Broadband - Business, Innovation and Skills Committee Contents


Examination of Witnesses (Question Numbers 63-79)

MS GILL PAYNE, MR JONATHAN STEARN, MR STEPHEN HEARNDEN AND MR PAUL HOLOWAY

2 NOVEMBER 2009

  Q63  Chairman: You will appreciate that we overran slightly with our last witnesses, and I hope you do not mind but I thought it was a fascinating session, particularly towards the end. We are really grateful to you for coming before us. I suppose you are representing the user community as opposed to the provider community, in broad terms. I think you have all provided us with written evidence, for which we are grateful. Now that you have yourselves in order I will ask you to introduce yourselves, starting on the left.

  Ms Payne: I am Gill Payne; I am Executive Director at the Commission for Rural Communities.

  Mr Stearn: I am Jonathan Stearn; I am a programme leader at Consumer Focus, and the key group of consumers I am concerned about are the disadvantaged and vulnerable consumers.

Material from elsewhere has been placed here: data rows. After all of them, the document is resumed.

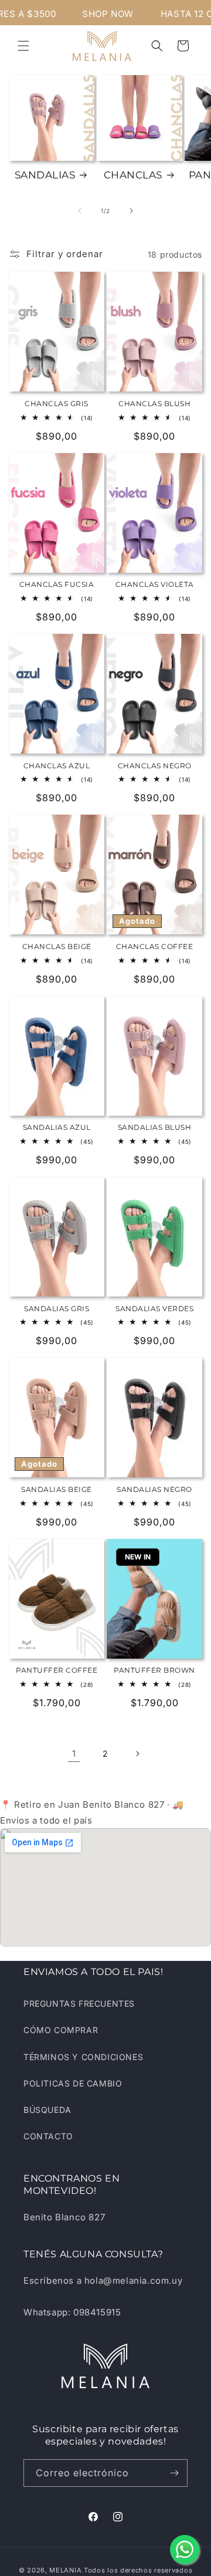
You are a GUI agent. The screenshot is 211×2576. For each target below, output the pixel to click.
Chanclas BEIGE (56, 946)
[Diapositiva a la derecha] (131, 211)
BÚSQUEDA (47, 2110)
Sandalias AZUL (57, 1127)
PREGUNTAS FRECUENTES (79, 2003)
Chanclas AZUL (56, 765)
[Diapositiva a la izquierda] (80, 211)
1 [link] (74, 1753)
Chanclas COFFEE (154, 946)
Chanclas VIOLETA (154, 584)
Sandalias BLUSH (155, 1127)
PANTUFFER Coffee (56, 1670)
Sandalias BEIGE (56, 1489)
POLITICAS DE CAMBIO (72, 2083)
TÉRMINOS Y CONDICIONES (83, 2057)
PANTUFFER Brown (154, 1670)
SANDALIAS (45, 175)
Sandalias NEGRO (154, 1489)
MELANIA (65, 2570)
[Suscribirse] (174, 2473)
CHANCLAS (133, 175)
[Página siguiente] (137, 1754)
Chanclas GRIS (57, 403)
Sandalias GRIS (56, 1308)
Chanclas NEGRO (155, 765)
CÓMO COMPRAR (60, 2030)
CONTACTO (48, 2136)
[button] (23, 46)
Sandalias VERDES (154, 1308)
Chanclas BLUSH (154, 403)
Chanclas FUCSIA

  Mr Hearnden: Good afternoon, I am Stephen Hearnden from Intellect, which is a trade association, so not quite consumer but close.

  Mr Holoway: Hello, I am Paul Holoway from IT Support Line, providing IT support to users and small businesses around Milton Keynes and Newport Pagnell.

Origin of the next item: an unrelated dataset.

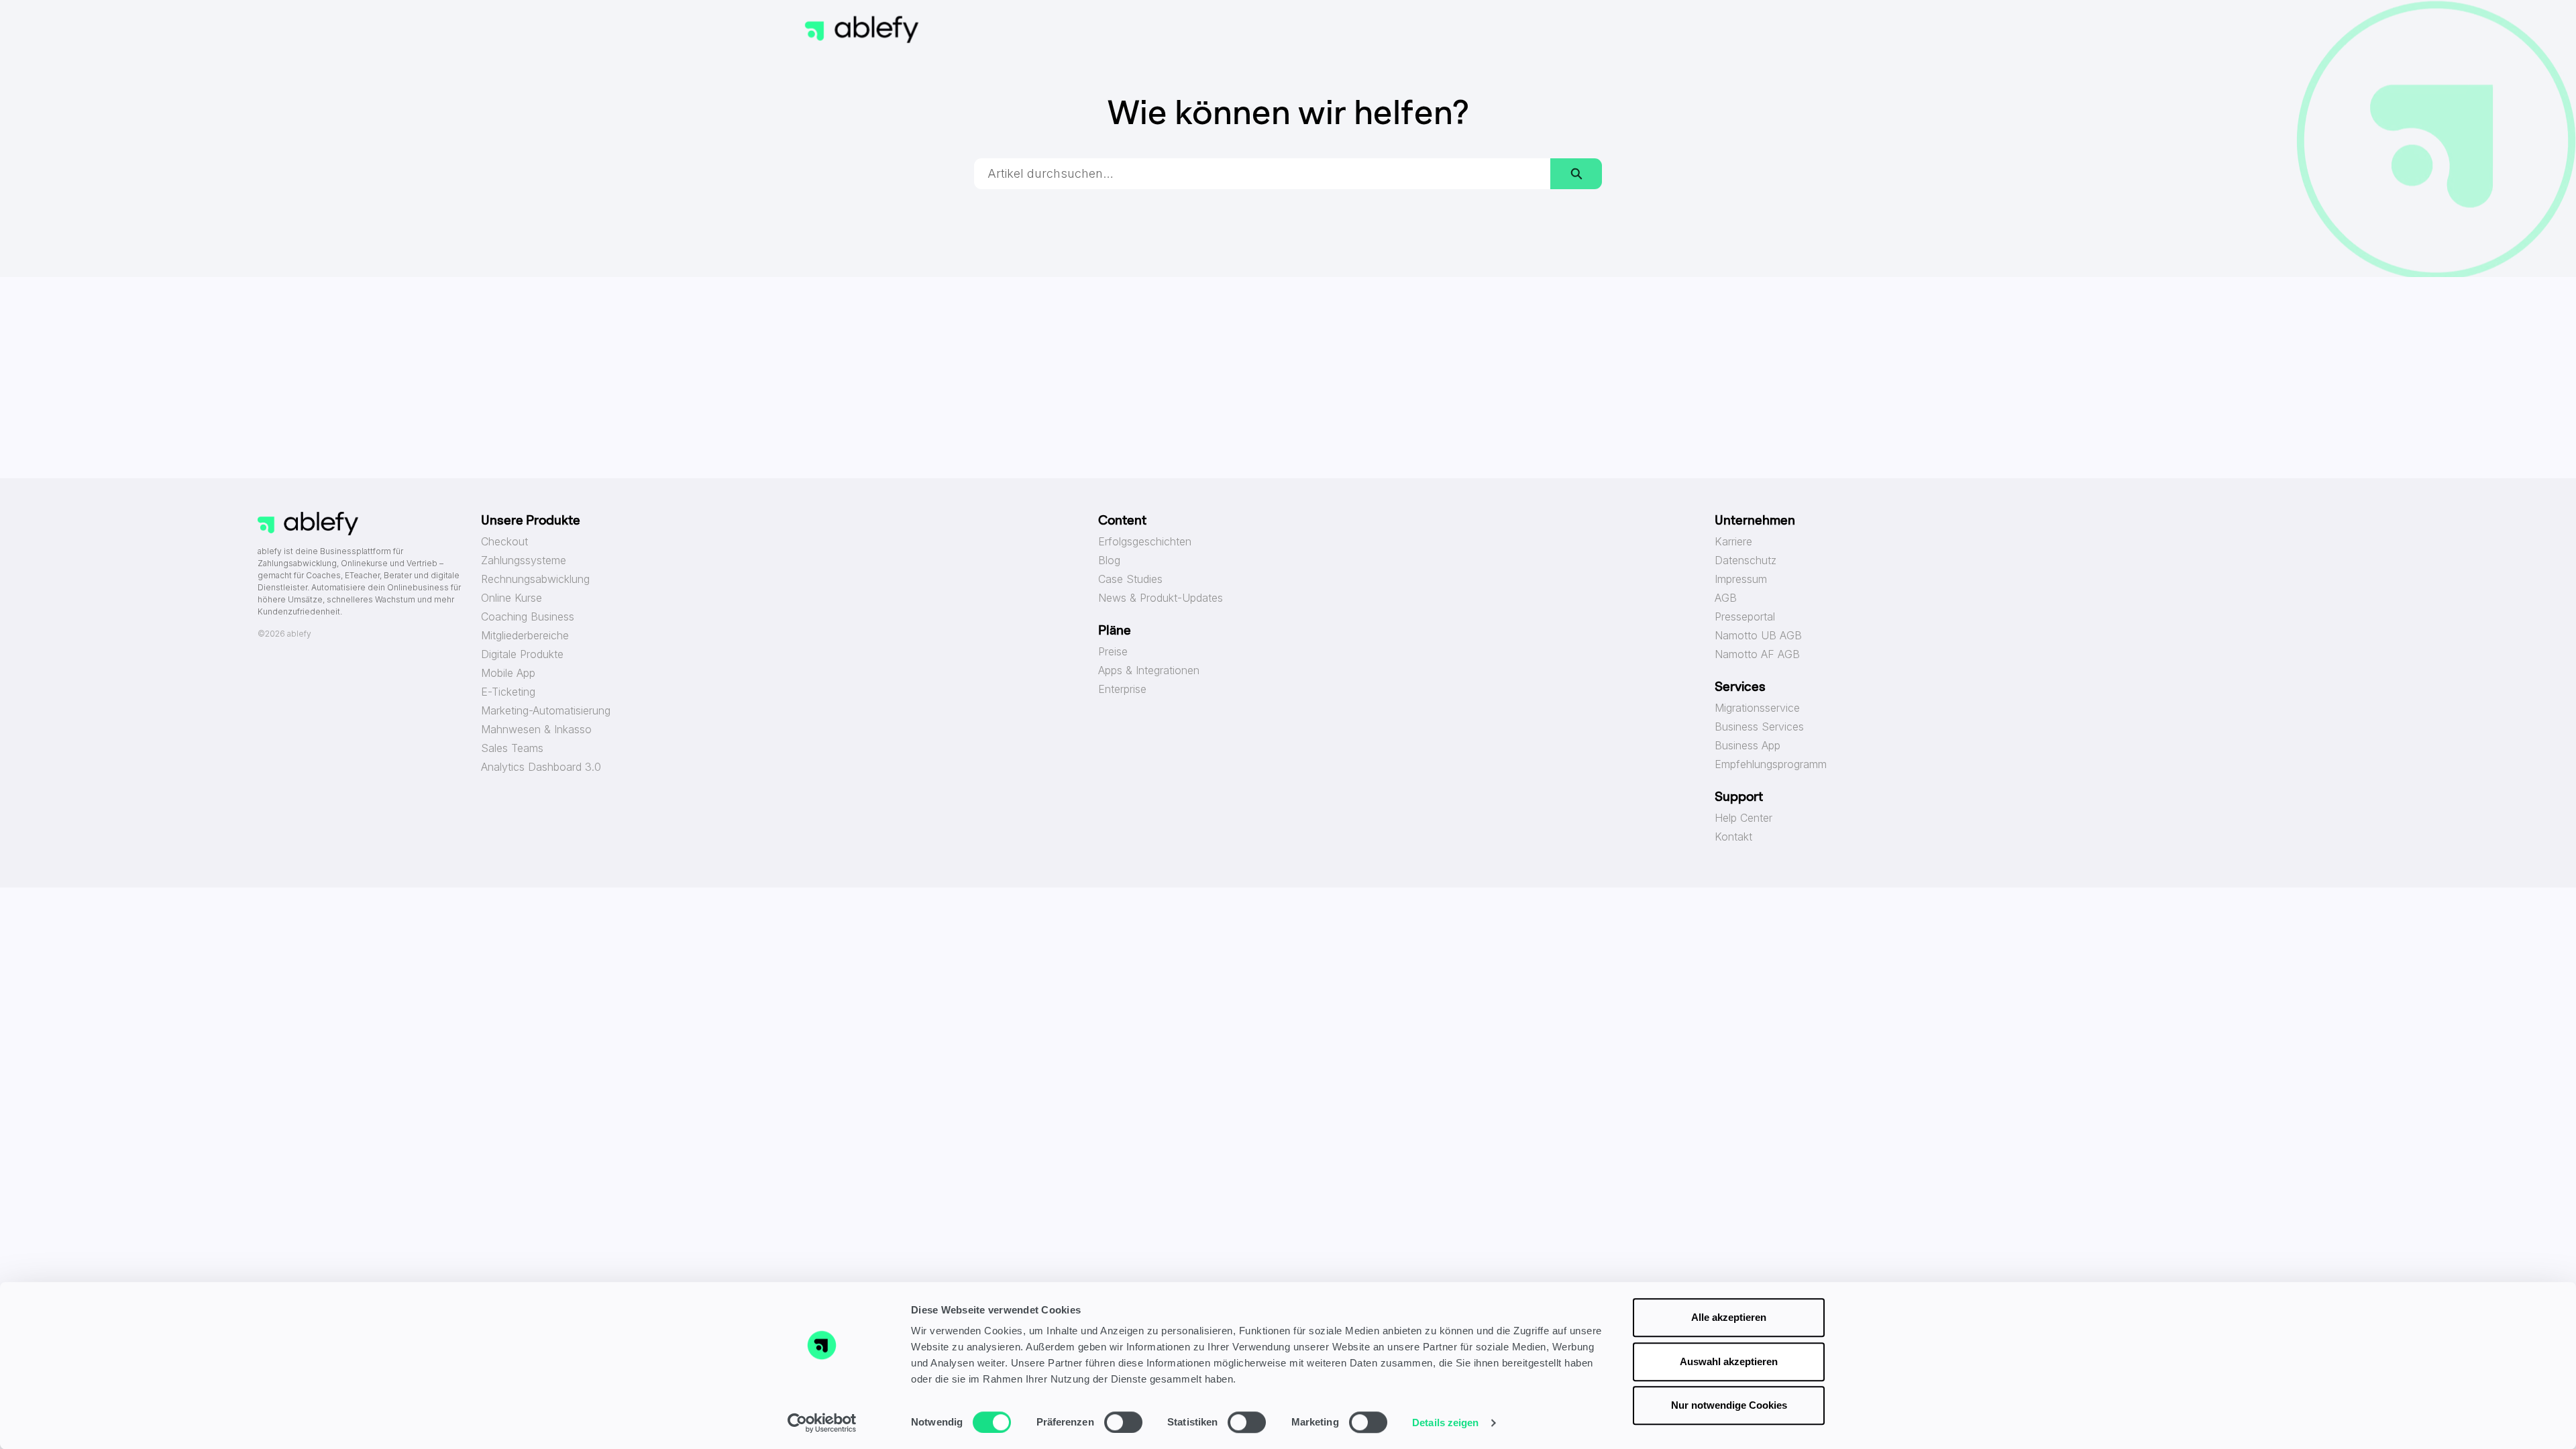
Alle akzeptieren (1728, 1317)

  Q64  Miss Kirkbride: Do you consider that the Government aspiration of everyone having a minimum 2Mbps broadband line is good enough?

  Mr Holoway: I actually think we should be a bit more ambitious. Although I see around Milton Keynes 0.5 Mb broadband for some of the users, I feel that we should be pushing the boundaries forward than just stumping for 2Mb. A lot of people have 2Mb or more, but there are still some users on lower than 2Mb; but I think we should push the boundary towards five or 10, or even towards the legendary 100 Mb sort of thing, over a longer period of time.

  Mr Stearn: We were trying to find out where the 2Mb had come from. If you read the report it is very difficult to fathom where it has come to. It seems to be, "Okay, let us look at what is achievable and then go for that as our target."

  Q65  Miss Kirkbride: What do you consider that definition to be—that it is the slowest speed, that it is the average speed? What do you consider the definition to be?

  Mr Stearn: Again, looking at it, it seems to suggest—and Ministers have said beforehand that they are talking about the baseline, and it says in the report at one point "baseline". So given what has been said before, let us assume that what is being talked about is actually the minimum. That is an assumption because it is not absolutely clear within the report that that is what we are talking about. The report talks about the average being 3.3 at the moment, but we know from Ofcom that 4.1 is the average that currently exists. One of the things I was quite concerned about within the report is that they are talking about people, and getting past the technology it is important to see the people behind this as well. They are saying that 2.75 million people cannot get this speed. Also, elsewhere in the report, it talks about 15 million adults not having access to the Internet. That is the circle that needs to be squared.

  Ms Payne: Obviously we are looking at the rural community side of things. We are aware that there are 1.9 million people who cannot get the 2Mb, and therefore from our perspective that is a good starting point as a basis. It is not good enough, but it is a good starting point, if you can reach that number of people—which, by the way, is the size of the population of Birmingham, Glasgow and Liverpool combined, so quite a significant number of people.

  Mr Hearnden: Can I come back to the 2Mb. I agree with my colleagues that that should probably be looked as a minimum and a stepping-stone to faster services. We should be careful that 2Mb on its own, from a consumer point of view what you might call an exact science. We need to be looking at the sorts of services that consumers are likely to use. Certainly my experience of using the Internet is that having a reliable, robust service that is constant is probably more important than the absolute speed. Clearly, the absolute speed is important if you want to download a large file and you do not mind interruptions; but if you are looking at something like I-Player you want something that is reliable and constant so that you do not get the picture stuttering when you are streaming it. That is something that the industry is very mindful of in making sure that whatever we procure in terms of the 2Mb, it is a service that the users will get value from and will get a good service.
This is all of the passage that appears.